O
artigo a seguir não tem um tema específico, mas sim um propósito, desabafar
alguns pensamentos e análises do nosso cotidiano midiático.
É
lamentável o rumo que a ciência econômica tomou no século XX.
Após
um início de século promissor, partindo das bases sólidas de Carl Menger,
Böhm-Bawerk e especialmente Ludwig von Mises, proeminentes economistas da
época eram influentes personalidades no mundo político e econômico de seus
países e continente.
Um
fato que escapa a iniciantes (e céticos) da Escola Austríaca é que seus
principais autores tiveram extrema influência e presença no cenário político.
Carl
Menger era o tutor do arquiduque Rudolf von Habsburg, príncipe herdeiro do
império austro-húngaro.
Eugen
von Böhm-Bawerk foi ministro de finanças da Áustria. Sim, você leu
corretamente, ministro. Inclusive extremamente preocupado com a solvência do
estado. Sem querer desmerecê-lo, mas com um padrão-ouro, essa tarefa é bem mais
fácil.
Seu
aluno mais importante, Ludwig von Mises foi conselheiro econômico do
chanceler austríaco Engelbert Dollfuss e de Otto von Habsburg, além de ser
amigo influente de Wilhelm Röpke, o qual foi conselheiro econômico de Ludwig
Erhard, que apesar de não ser um austríaco foi capaz de aplicar reformas
agressivas de livre mercado levando a Alemanha a recuperar-se com uma
velocidade impressionante após a Segunda Guerra Mundial.
Porém,
e infelizmente, o furacão keynesiano levou a ciência econômica a um rumo
catastrófico e hoje vivemos as consequências deste episódio.
Não
é difícil entender a desilusão e a falta de interesse pela ciência econômica na
atualidade.

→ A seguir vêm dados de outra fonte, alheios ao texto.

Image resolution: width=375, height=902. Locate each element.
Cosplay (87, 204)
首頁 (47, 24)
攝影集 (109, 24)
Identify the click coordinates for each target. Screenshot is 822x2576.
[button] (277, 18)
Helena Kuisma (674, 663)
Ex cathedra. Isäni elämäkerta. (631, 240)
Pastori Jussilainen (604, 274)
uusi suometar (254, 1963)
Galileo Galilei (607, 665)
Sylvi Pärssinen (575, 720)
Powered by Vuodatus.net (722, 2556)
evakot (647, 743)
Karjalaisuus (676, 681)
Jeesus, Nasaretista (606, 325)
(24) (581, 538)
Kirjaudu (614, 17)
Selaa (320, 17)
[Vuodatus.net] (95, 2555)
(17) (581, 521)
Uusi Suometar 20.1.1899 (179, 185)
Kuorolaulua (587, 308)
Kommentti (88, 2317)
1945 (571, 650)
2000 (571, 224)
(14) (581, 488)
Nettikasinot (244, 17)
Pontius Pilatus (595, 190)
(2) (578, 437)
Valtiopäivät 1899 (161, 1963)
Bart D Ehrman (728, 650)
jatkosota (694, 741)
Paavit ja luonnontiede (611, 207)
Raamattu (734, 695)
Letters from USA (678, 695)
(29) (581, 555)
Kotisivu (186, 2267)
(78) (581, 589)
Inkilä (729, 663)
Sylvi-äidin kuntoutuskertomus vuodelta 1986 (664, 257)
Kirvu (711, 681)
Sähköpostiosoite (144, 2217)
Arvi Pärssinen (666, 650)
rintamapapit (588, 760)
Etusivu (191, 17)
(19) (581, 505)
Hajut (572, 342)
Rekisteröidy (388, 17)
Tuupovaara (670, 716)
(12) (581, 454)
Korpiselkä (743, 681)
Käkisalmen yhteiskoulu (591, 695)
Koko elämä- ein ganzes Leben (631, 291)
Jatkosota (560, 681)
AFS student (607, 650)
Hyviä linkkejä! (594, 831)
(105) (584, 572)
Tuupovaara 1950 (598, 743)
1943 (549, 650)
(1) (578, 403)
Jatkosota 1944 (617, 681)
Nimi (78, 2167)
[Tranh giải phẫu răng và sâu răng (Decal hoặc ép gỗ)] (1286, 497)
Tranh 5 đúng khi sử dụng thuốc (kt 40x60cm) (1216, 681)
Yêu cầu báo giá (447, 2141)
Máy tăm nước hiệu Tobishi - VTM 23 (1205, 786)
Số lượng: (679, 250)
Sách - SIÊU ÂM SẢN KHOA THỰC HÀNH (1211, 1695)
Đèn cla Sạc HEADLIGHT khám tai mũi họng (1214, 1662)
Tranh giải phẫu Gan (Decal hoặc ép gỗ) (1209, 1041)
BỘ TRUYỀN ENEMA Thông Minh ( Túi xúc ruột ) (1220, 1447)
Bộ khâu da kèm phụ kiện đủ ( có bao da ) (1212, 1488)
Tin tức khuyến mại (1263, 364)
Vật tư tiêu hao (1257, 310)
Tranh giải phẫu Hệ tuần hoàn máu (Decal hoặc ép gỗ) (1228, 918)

Como um cidadão comum pode confiar em um economista, se em um dia ele
abre o jornal e lê "temos que atear fogo para sair da crise", e no
dia seguinte está lá escrito que "é preciso jogar água para sair da
crise".
A
falta de credibilidade dos economistas da atualidade é desconcertante, fato
comprovado pela carta enviada por economistas britânicos à rainha
da Inglaterra, desculpando-se pela incapacidade de prever uma crise inevitável
e inerente ao atual sistema monetário.
Confesso
que me é extremamente difícil aceitar que uma pessoa sensata e inteligente
possa pensar que a simples impressão de dinheiro possa trazer prosperidade.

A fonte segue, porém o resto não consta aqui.